Exercises:
a - In the passage on Pap smear testing, what share of Pap smears are estimated to be false negatives?
b - Please continue the passage on Pap smear testing after its final sentence.

== Page excerpt

New technologies have been developed to try to circumvent the problem of false-negative Pap smears. False-negative results occur when a disease or condition is present but the test does not detect it. False-negative Pap smears (slides with abnormal cells judged to be "normal") are estimated to be between 5% and 30%.

The new techniques consist of alternative ways to prepare and read Pap smears. In one new preparation method known as liquid-based cytology, cervical cells are obtained as usual but a new technique is used to prepare the slides for analysis. The physician puts the cell sample into a vial of liquid preservative. The cells are then sent to the laboratory where they are filtered and spread on glass slides. This method removes any contamination from blood or mucous.

Prepared slides are usually read by cytotechnologists who examine thousands of slides under a microscope every day. This exhausting process may be subject to human error. Computer systems are now being developed to assist by providing an automated analysis of slides. Slides containing abnormally appearing cervical cells can first be automatically identified and then subjected to a second, manual re-screening.

====
== Provided records

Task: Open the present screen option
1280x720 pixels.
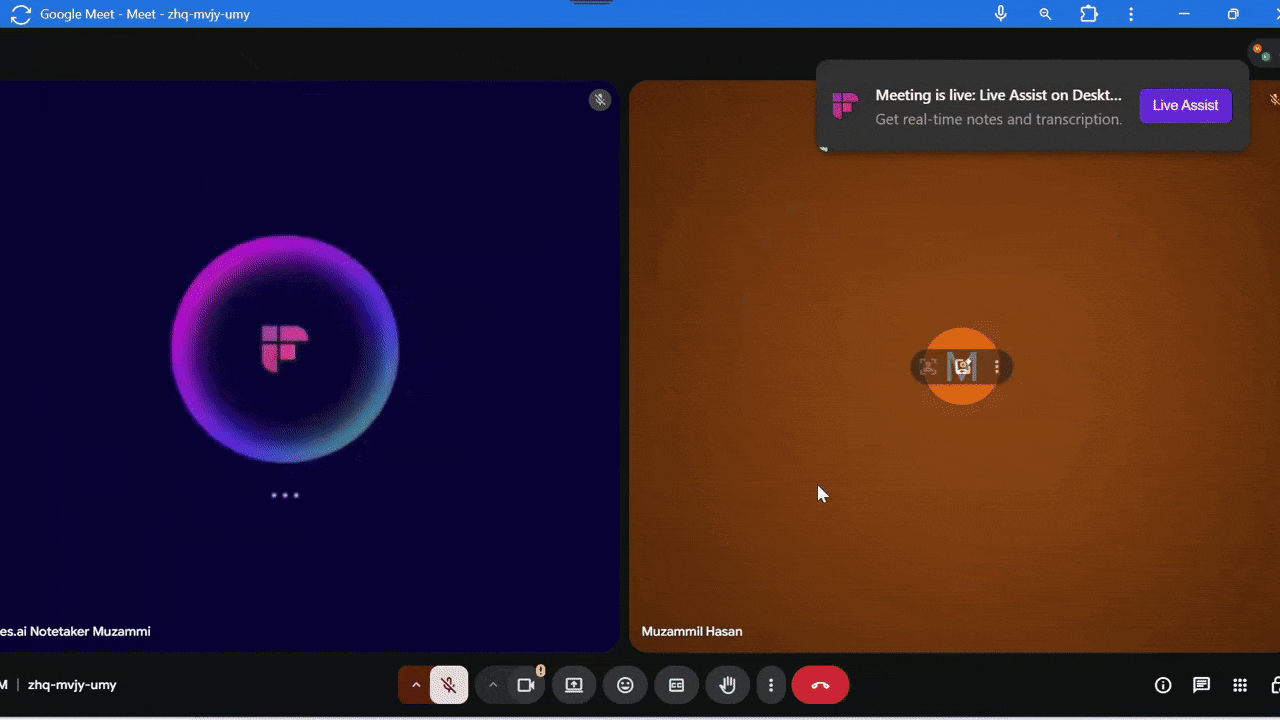Action: [574, 685]
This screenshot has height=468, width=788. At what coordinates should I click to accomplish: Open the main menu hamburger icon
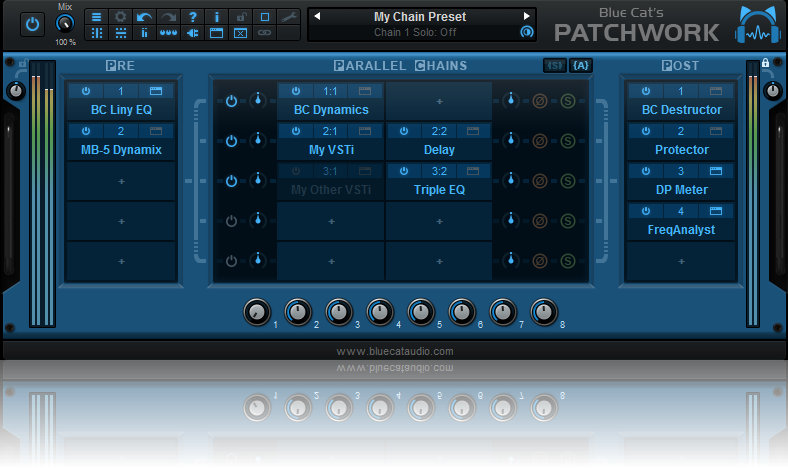coord(97,17)
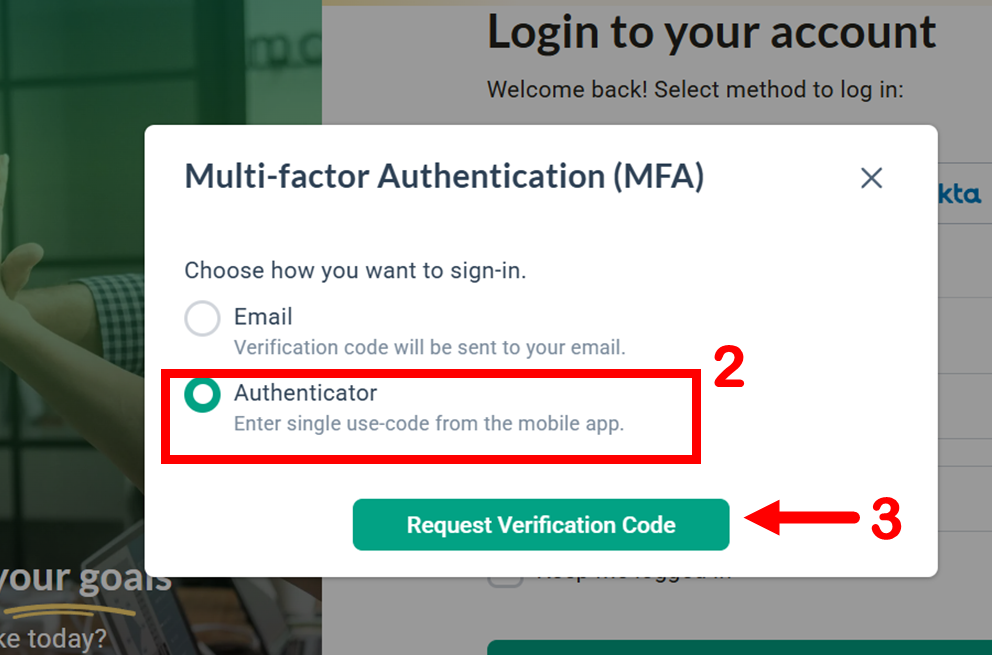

====

Task answers:
a - Between 5% and 30%.

b -
Recent guidelines are conflicting as to whether to recommend the new technologies because sound scientific research is not available on which to base a thoughtful recommendation. Besides being more expensive, the underlying problem is that the new technologies (such as liquid-based cytology) have never been proven to decrease mortality from cervical cancer as compared to conventional Pap testing. In addition, even if future research shows that more cases of cervical cancer are detected with the new technologies versus the conventional Pap testing, there may be too many "false positive" cases in which women are labeled to have abnormal Pap smears when they are perfectly normal. This last point is critical. The information must be gathered before rational recommendations can be widely instituted.